As they laid hands on the new ministers, we were led in worship by a very loud rock band singing new songs, while a hipster performance artist painted a mural on a massive canvas, in a darkened room with black walls, strobe lights, fog machines and gigantic video screens.
It was glorious.
A few months ago I spoke at a different ministers' conference. In their closing commissioning service, the new ministers stood up front wearing dark suits or dresses, as did those commissioning them.
As they laid hands on the new ministers, we were led in worship by a southern gospel choir singing old hymns in a brightly-lit, white-walled, pews-bolted-to-the-floor, marbled-columned sanctuary. There wasn’t a hipster, a rock band or a fog machine in sight.
And it was glorious.
Two worship services on opposite sides of the country. And in entirely different worlds.
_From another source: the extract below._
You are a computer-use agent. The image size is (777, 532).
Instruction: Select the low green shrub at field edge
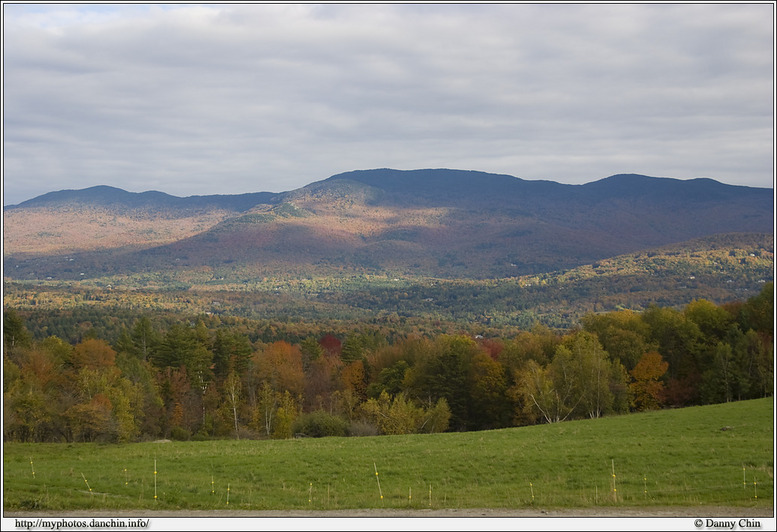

So which one got it right?
Each group is doing ministry that fits their context. They’re discipling believers, reaching communities, planting churches and sending out ministers – as evidenced by the dozens commissioned in each service.
I’m so tired of watching Christians who worship one way throwing shade at those who worship differently.
“Come on, you can’t reach a new generation with those old songs, choirs and hymnbooks,” complains one side.
“I don’t need to keep the lights off in church and hide in the fog like I’m ashamed of Jesus,” gripes the other.
Yes, this is a thing. Church leaders actually spend time arguing over issues as trivial as lights on or off in church. If this is the first you're hearing of it, consider yourself blessed.
Variety Is the Spice of Worship
There’s a lot more variety in the body of Christ than most of us are comfortable with.
Our discomfort with how someone else worships doesn’t make their worship wrong.
Jesus told us to worship him in spirit and in truth. He said nothing about the color of the walls, brightness of the lights or the formality of our clothing. Because none of that matters to him. It shouldn’t matter to us, either.
I saw an abundance of spirit and truth in both worship services. That's what matters.
If what you're doing isn't working for your context, by all means change it. I'm a huge fan of trying new things.
But don't assume that what works for your church makes it right for another church.
Use what works in your context. Let others use what works in theirs.